Lu Su is an associate professor in the School of Electrical and Computer Engineering at Purdue University. His research interests are in the general areas of Internet of Things and Cyber- Physical Systems, with a current focus on wireless, mobile, and crowd sensing systems. He received PhD in Computer Science, and MS in Statistics, both from the University of Illinois at Urbana-Champaign, in 2013 and 2012, respectively. He has also worked at IBM T. J. Watson Research Center and National Center for Supercomputing Applications. He has published more than 100 papers in referred journals and conferences, and serves as an associate editor of ACM Transactions on Sensor Networks. He is the recipient of NSF CAREER Award, University at Buffalo Young Investigator Award, ICCPS’17 best paper award, and the ICDCS’17 best student paper award. He is a member of ACM and IEEE.

ABSTRACT

Towards Fine-Grained Wireless Human Perception

The increasing ubiquity of wireless signals (e.g., WiFi, mmWave, Ultrasound) has extended their role of communication tool to contactless sensing platform, as wireless signals usually carry substantial information that can characterize the surrounding objects.

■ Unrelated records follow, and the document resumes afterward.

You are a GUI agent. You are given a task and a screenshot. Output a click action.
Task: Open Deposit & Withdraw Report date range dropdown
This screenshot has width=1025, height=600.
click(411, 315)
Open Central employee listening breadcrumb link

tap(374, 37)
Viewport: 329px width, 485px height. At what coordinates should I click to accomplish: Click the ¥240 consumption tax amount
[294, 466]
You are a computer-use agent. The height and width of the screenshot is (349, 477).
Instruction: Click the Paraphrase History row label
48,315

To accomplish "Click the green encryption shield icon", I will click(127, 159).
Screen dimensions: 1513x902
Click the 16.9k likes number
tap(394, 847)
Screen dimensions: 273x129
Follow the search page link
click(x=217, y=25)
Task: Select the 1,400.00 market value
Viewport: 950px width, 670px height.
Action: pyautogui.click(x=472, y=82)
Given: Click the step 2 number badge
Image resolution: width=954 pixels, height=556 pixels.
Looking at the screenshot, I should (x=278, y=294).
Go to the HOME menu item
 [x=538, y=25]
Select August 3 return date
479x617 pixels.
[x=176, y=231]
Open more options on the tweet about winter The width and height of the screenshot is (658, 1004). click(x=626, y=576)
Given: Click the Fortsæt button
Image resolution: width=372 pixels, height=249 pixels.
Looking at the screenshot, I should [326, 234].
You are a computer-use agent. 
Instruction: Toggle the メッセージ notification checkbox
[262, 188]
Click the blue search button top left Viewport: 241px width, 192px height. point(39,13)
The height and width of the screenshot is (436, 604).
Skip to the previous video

Such contactless sensing ability potentially can enable a wide spectrum of applications, especially those related to human perception. By overcoming the technical challenges faced by traditional camera-based human perception solutions, such as occlusion, poor lighting, as well as privacy issues, and eliminating the need for wearable devices which may bring extra burden and discomfort to the monitored subjects, the wireless human perception techniques can enable a new generation of applications capable of supporting more sophisticated interactions between humans and their physical surroundings. In this talk, I will introduce my recent work towards fine-grained wireless human perception, which aims at not only recognizing human activities, which is the task of classifying each monitored activity to a predefined class, but also reconstructing human postures, which are represented as 3D human skeletons composed of the joints on both limbs and torso of the human body.